Katastrophale CH-Impfstoff Verträge entlarvt

Es gibt Dokumente, die man nicht will, dass die Öffentlichkeit sie liest. Das BAG hat jahrelang mit Zähnen und Klauen dafür gekämpft, dass genau das nicht passiert. Nach jahrelangem Papierkrieg und mehreren Instanzen bekam Rémy Wyssmann, SVP-Nationalrat und auf Haftungsrecht spezialisierter Anwalt, Anfang 2026 Recht: Das Bundesverwaltungsgericht verpflichtete das BAG zur vollständigen Offenlegung der Impfstoffverträge – mehr als fünf Jahre nach deren Abschluss. Warum? Die nun vorliegenden Verträge mit Moderna und Novavax liefern die Antwort.
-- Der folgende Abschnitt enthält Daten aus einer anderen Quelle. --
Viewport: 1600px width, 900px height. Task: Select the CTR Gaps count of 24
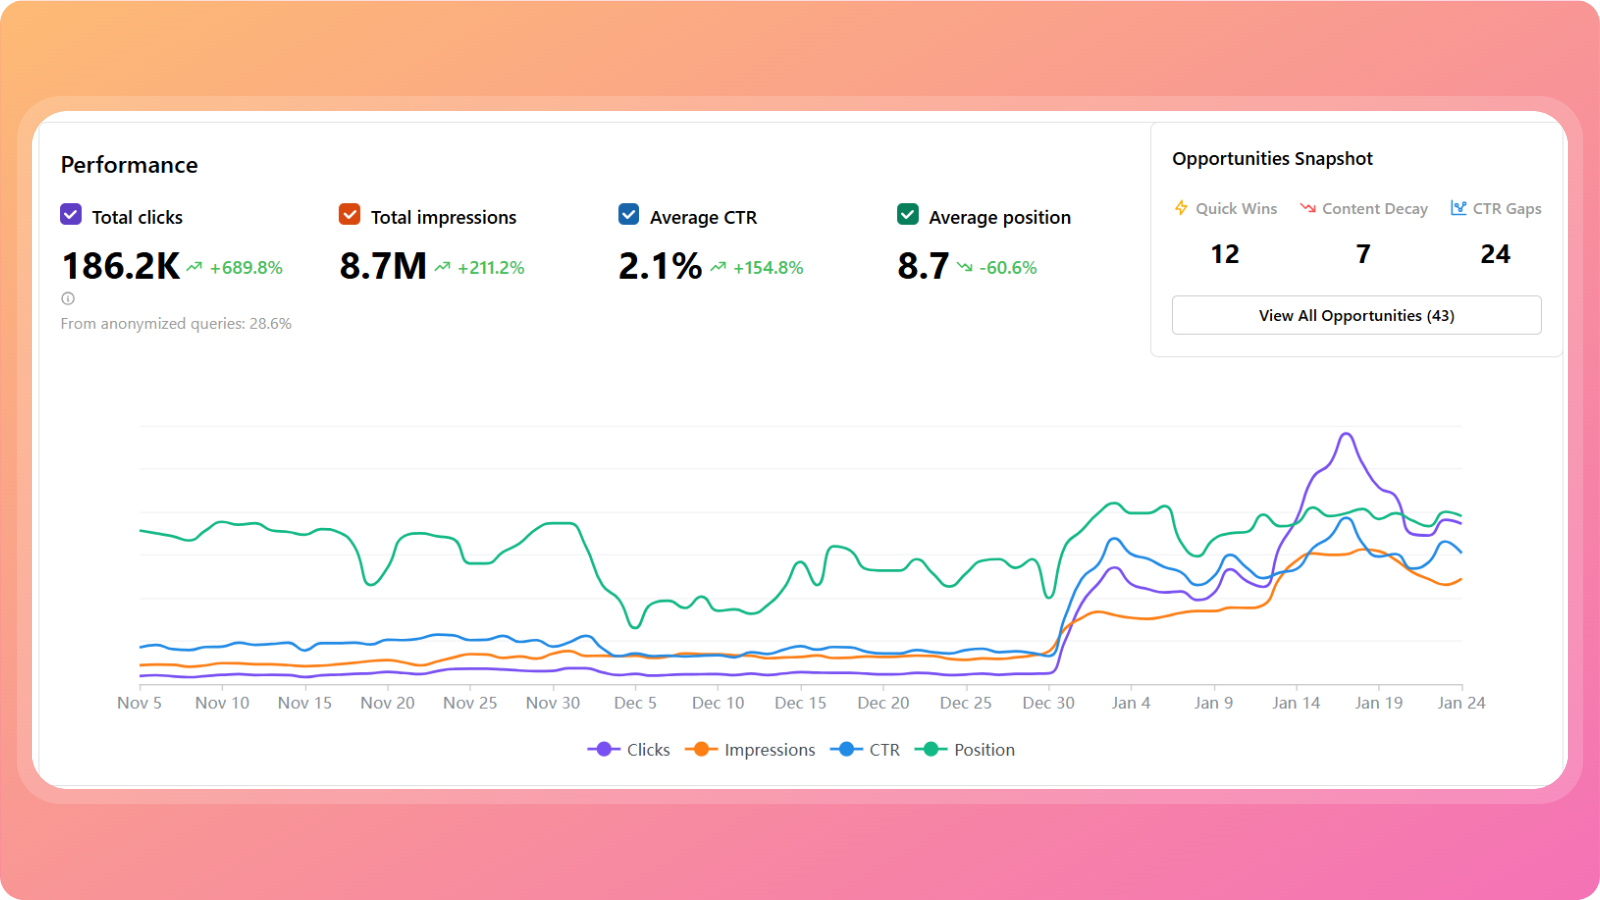click(1495, 254)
Fünf Jahre. Das BAG verteidigte die Schwärzungen mit dem Argument, die Geheimhaltung sei im Interesse der Schweiz und ihrer internationalen Beziehungen. Das Gericht entschied, dass Transparenz gemäss Öffentlichkeitsgesetz Vorrang hat. Es stellte fest, dass das BAG keine einzige legitime Begründung hatte, diese Verträge vor der Bevölkerung zu verstecken. Trotzdem hat es das fünf Jahre lang getan.

Carte Blanche für Pharmariesen, Kopf hinhalten für Steuerzahler
Rechtsanwalt Philipp Kruse, der die Verträge für das Aktionsbündnis freie Schweiz juristisch analysiert hat, spricht von «höchst problematischen Inhalten»: Keiner der Verträge enthält irgendwelche Verpflichtungen für die Hersteller, ein wirksames oder sicheres Produkt abzuliefern. Im Gegenteil: Der Bund anerkennt vertraglich, dass er über die Risiken der kurzfristigen Herstellungsprozesse voll im Bild ist, diese Risiken aber aufgrund angeblich noch grösserer Pandemierisiken akzeptiert.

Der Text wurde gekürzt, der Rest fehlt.